Today, the U.S. Environmental Protection Agency (EPA) announced that Administrator Regan signed a proposed rule to designate two of the most widely studied per- and polyfluoroalkyl substances (PFAS) as hazardous substances under the Comprehensive Environmental Response, Compensation, and Liability Act (CERCLA). The proposed designation for PFOA and PFOS, if and when finalized, would provide EPA with powerful new tools to clean up existing contamination in hot spots across the country, while seeking to hold those responsible for the releases financially accountable. The designation would also increase EPA’s reporting and information gathering authorities as the agency continues to build its database of PFAS contamination.
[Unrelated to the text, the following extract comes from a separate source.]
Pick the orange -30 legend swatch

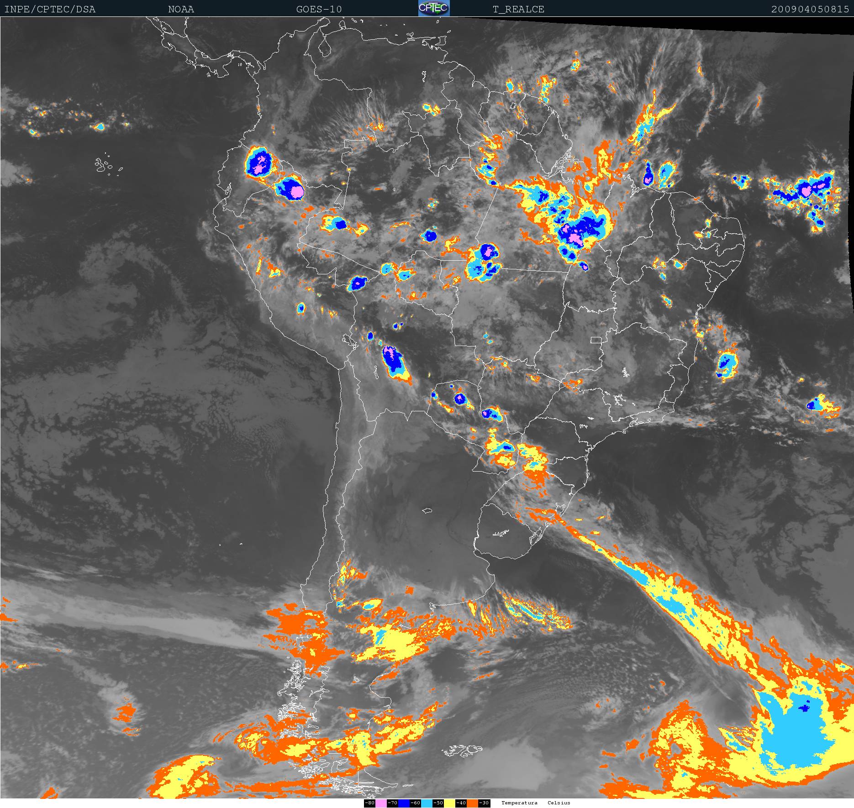pos(472,803)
In a partial nod to concerns raised by the water and wastewater sector, particularly those passive recipients of PFAS contamination that are grappling with increasingly complex regulatory frameworks for their operations, EPA stated that it “will use enforcement discretion and other approaches to ensure fairness for minor parties who may have been inadvertently impacted by the contamination.” This may be a welcome signal to some, but entities that manage PFOA and PFOS anywhere in their operational framework will want to brush up on some basic CERCLA liability principles as you evaluate this new proposal.
The pre-publication version of the proposal is available online. Once the proposal is formally published in the Federal Register, EPA is providing 60 days for public comment. Importantly, EPA also signaled a forthcoming Advanced Notice of Proposed Rulemaking (ANPRM), seeking comment on whether other PFAS compounds warrant CERCLA designation. It is too soon to know whether EPA is anticipating a chemical-by-chemical approach to CERCLA designation, but Gen-X and PFBS are among the likely candidates for future regulatory action. It is also likely that EPA, through its anticipated ANPRM, will seek input from the public on whether and how to address PFAS as a class of chemicals, a determination that may hinge on EPA’s ongoing efforts to broaden its sampling and toxicity assessment methodologies.